As we shared in a recent blog post, The Teaching Matters Network for School Improvement (NSI) is a community of 16 NYC middle schools (spread across 11 of NYC’s districts) working together to ensure all students are prepared for high school and beyond, through the integration of culturally responsive-sustaining practices and continuous improvement methods.

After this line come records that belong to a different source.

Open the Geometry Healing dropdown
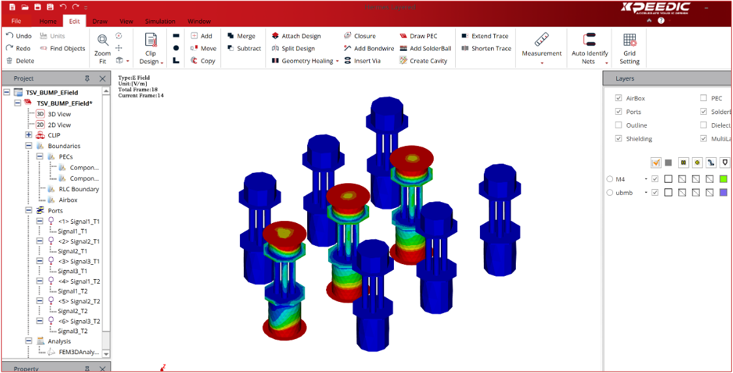This screenshot has height=373, width=733. (306, 61)
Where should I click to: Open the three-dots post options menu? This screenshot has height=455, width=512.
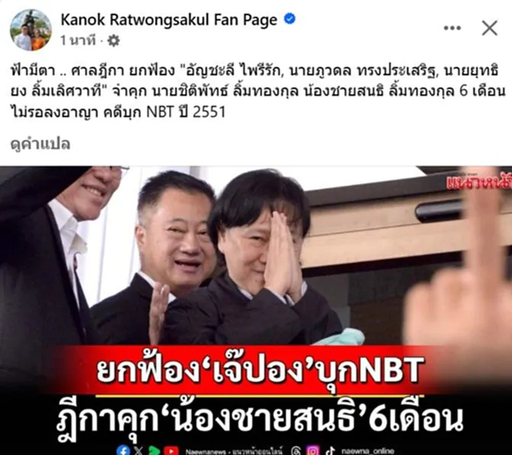tap(453, 28)
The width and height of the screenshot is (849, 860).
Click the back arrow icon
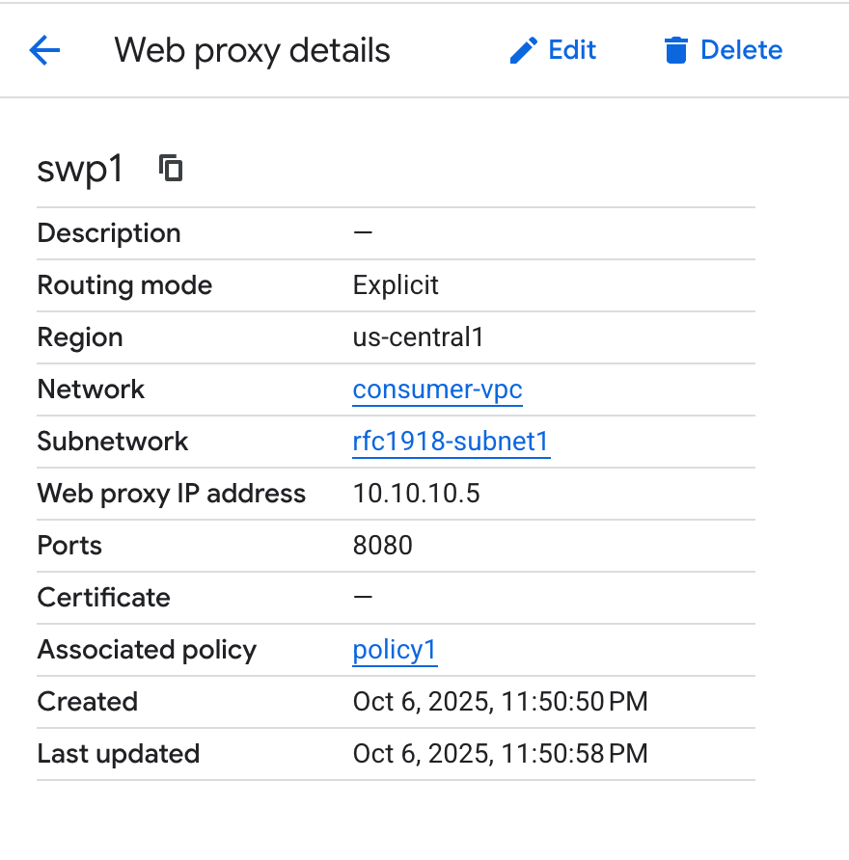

The NSI seeks to amplify student voices, listening carefully to these ultimate stakeholders in our work to inform our learnings and plans for improvement. One way that we engage student perspectives is through periodically administering a research-based, validated student survey from Panorama Education (developed in partnership with the Harvard Graduate School of Education), to engage student voice directly on the extent to which classrooms are culturally responsive and sustaining, a key aspect of our working theory of improvement. Students provide feedback on six topics including: rigorous expectations, teacher-student relationships, cultural awareness and action, valuing of subject area, classroom belonging, and classroom engagement. We then analyze that data to understand where there are “bright spots” or positive outliers that we can learn from, whose results are significantly above the typical performance of the network as a whole.
In this post, we present the story of PS/MS108, a middle school in East Harlem that is part of our NSI and was a positive outlier for the Cultural Awareness scale on our Fall 2021 Panorama student survey. We decided to visit and interview the principal and teachers leading this amazing work and share our findings with the network.
Watch our interview with Principal William Gladstone as our Network Director, Jacobē Bell, asks him about his school’s cultural awareness practices and their current change idea (the instructional practices they are testing to improve the classroom environment). Building off of their cultural awareness work, the 108 team is now testing a change idea that focuses on literacy skills.
Chapters
- 1:19 About Crew*
- 3:23 The hidden curriculum
- 4:47 The NSI work at MS 108
- 7:52 Cultivating Genius Protocol
*Crew refers to a class that meets twice a day for all students. The morning session lasts for 25 minutes and focuses on community and team building and life skills. For 30 minutes in the afternoon, students participate in a book club around a culturally responsive text. Classes are small with about 10 to 12 students per class. Learn more on EL Education’s website.
The Data Story
92% of its students responded positively to questions like:
- How often does this teacher encourage you to learn about people from different races, ethnicities, or cultures?
- When there are major news events related to race, how often does this teacher talk about them with students?
- How fairly does this teacher treat people from different races, ethnicities, or cultures?
Many students also filled out the open responses questions (which tend to get skipped over). Here’s how many responded to the question: “What is one thing that your teacher does that makes you feel like they understand you?” Here’s what we saw:
- Some version of “they listen to me” or “they talk to me” came up more than 50% of the over 100 answers
- Uses my proper pronouns
- Makes eye contact with me
- Knows what music I like
Here’s what the ELA teachers had to say about it when we asked what they were doing.
“We do book clubs and all the books we chose were ones where we really tried to touch on different cultures, different issues in society that they're dealing with, but also ones that they might not know about to open up their eyes a bit.” —Jennifer LaValle
“And they really like open discussions. In all of the ELA classes, we're having those discussions and letting their voices be heard. Let them say what they want to say. And then we do respond positively to them, or ask them more follow up questions, and we really let them just talk.” — Alyssa Somoano
“We, as humans, are naturally judgmental. We are aware of that and leave our judgment at the door. And I think that kids know that. And with the work that we do in CREW, in Book Club, and the discussions about the news and the outside world, I think kids really feel that.” —Michelle Velazquez
What's next for MS 108?
- 108 is scaling the ELA identity work to social studies and science teachers. They are exploring their own identities as teachers as well as those of their students.
- They are continuing to refine the Cultivating Genius protocol with ELA teachers.
Dive Deeper
Crew refers to a class that meets twice a day for all students. The morning session lasts for 25 minutes and focuses on community and team building and life skills. For 30 minutes in the afternoon, students participate in a book club around a culturally responsive text. Classes are small with about 10 to 12 students per class. Learn more on EL Education's website.
Principal Gladstone also referred to the team's current change idea - Cultivating Genius Protocol, which develops students’ speaking, listening, reading and writing skills simultaneously.
See the protocol in detail in their coach Dan Vazquez's post below.
Shout out to MS 108 ELA Teachers for pioneering great work on the "Cultivating Genius Protocol"--which hits speaking, listening, reading, and writing standards all in one. It's still a work in progress, but initial results are powerful.